> **What is asked**
Can you write out, word for word, every line of the records below from the one containing "Market Snaps (481, 1751)" down to the one containing "Introducing Broker (649, 1690)", with both of those lines included?

> **Extracted data**
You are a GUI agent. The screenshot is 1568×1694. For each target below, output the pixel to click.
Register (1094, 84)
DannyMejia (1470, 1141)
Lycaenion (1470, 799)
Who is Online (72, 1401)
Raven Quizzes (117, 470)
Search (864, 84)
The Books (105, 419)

==

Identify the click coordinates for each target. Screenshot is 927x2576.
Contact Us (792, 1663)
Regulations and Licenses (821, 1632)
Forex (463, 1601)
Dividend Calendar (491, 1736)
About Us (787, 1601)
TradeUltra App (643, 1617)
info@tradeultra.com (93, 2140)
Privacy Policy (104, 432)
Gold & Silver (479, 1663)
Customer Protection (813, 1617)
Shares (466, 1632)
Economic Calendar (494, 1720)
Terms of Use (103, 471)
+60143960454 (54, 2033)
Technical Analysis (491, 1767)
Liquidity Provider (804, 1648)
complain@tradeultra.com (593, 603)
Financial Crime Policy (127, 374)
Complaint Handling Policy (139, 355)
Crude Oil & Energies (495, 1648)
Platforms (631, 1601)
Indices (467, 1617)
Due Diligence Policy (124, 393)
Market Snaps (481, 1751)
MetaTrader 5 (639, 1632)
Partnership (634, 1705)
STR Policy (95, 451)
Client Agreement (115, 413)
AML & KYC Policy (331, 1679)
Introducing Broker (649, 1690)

> **Answer to the task**
Market Snaps (481, 1751)
MetaTrader 5 (639, 1632)
Partnership (634, 1705)
STR Policy (95, 451)
Client Agreement (115, 413)
AML & KYC Policy (331, 1679)
Introducing Broker (649, 1690)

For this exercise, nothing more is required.